RECORDS SUPPLIED >>
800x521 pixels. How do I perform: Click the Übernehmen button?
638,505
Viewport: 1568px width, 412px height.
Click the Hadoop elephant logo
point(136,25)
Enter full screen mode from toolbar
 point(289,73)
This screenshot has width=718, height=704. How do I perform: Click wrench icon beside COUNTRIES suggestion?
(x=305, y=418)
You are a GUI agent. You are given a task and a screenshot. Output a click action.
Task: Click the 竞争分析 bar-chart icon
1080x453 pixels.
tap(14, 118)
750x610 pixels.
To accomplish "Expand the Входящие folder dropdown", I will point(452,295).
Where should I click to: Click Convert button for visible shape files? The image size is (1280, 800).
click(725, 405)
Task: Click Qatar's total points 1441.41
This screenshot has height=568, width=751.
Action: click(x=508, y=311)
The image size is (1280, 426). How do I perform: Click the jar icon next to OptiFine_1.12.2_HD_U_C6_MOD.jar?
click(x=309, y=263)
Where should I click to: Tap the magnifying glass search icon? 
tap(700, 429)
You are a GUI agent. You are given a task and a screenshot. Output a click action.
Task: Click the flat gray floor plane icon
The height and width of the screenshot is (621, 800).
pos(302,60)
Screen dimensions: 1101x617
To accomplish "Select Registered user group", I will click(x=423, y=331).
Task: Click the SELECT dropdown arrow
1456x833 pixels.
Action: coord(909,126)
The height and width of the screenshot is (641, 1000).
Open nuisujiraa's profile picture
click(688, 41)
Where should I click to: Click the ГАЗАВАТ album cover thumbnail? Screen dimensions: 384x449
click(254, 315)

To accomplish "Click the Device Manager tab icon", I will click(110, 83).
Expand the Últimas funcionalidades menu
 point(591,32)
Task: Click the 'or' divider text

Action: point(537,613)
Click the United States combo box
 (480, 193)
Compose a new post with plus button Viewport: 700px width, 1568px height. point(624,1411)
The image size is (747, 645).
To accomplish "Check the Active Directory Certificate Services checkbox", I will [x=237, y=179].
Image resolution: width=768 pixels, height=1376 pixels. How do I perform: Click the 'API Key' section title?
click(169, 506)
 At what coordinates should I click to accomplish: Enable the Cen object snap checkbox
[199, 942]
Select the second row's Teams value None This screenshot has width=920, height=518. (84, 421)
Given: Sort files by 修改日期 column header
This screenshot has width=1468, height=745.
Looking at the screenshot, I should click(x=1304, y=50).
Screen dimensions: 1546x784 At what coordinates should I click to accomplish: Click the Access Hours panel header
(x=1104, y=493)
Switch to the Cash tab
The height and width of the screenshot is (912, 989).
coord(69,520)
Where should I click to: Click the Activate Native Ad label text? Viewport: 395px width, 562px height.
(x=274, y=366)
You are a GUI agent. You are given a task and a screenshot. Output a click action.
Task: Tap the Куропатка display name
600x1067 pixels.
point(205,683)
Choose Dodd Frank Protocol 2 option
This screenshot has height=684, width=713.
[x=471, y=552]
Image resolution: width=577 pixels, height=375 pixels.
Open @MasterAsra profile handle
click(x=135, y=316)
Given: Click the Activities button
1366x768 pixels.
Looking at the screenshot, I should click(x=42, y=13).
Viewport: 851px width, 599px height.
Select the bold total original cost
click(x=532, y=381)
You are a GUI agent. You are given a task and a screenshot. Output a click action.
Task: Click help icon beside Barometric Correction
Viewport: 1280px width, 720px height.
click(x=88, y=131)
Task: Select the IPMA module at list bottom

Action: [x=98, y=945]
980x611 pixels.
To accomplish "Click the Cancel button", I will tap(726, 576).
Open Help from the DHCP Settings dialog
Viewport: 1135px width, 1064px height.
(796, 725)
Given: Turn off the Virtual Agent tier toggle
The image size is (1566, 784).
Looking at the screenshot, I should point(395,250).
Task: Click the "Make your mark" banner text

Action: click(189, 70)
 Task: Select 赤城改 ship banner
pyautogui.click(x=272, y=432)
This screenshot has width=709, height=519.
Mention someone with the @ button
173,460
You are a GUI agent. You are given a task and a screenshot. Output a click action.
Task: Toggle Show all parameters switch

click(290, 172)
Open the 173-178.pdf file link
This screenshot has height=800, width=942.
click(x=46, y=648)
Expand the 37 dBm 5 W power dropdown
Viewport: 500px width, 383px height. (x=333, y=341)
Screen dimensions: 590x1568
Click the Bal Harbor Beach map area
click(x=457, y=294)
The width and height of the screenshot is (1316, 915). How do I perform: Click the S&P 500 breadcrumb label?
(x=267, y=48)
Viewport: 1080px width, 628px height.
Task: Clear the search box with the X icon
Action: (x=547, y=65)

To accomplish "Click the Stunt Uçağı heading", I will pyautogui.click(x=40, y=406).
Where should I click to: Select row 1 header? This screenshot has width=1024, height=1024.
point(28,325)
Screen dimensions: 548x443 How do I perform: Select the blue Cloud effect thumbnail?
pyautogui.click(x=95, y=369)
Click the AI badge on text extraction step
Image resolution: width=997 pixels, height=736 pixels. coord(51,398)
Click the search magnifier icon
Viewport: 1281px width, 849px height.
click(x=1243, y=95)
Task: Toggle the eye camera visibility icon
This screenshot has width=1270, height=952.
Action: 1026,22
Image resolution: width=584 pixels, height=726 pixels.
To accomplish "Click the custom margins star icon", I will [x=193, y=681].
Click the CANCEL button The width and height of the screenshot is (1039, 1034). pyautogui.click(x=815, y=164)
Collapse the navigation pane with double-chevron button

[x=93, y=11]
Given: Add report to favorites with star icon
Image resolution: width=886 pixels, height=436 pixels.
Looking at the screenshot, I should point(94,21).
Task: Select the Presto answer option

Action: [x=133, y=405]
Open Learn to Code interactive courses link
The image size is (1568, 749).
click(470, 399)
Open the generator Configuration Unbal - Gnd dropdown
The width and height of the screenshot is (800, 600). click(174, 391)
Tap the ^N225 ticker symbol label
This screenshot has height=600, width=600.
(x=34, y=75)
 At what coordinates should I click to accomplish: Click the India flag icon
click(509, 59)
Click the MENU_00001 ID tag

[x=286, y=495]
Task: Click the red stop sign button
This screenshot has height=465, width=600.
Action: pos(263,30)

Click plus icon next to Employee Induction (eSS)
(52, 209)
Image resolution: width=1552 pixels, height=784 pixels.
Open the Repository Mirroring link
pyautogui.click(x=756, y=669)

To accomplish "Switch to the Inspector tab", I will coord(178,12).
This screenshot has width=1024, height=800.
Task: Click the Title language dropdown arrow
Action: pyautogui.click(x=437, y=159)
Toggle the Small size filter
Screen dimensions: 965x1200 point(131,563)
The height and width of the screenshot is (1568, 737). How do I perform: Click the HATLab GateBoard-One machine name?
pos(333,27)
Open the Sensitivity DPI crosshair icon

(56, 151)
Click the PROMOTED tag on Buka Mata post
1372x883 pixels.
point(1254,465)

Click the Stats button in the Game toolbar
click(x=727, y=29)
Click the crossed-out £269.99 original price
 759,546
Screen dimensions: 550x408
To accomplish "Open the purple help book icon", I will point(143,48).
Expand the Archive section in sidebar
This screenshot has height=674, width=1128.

TASK >>
Your answer should consist of the lines of the listing that contain "star", copied as they stand.

YOUR RESPONSE >>
To accomplish "Click the custom margins star icon", I will [x=193, y=681].
Given: Add report to favorites with star icon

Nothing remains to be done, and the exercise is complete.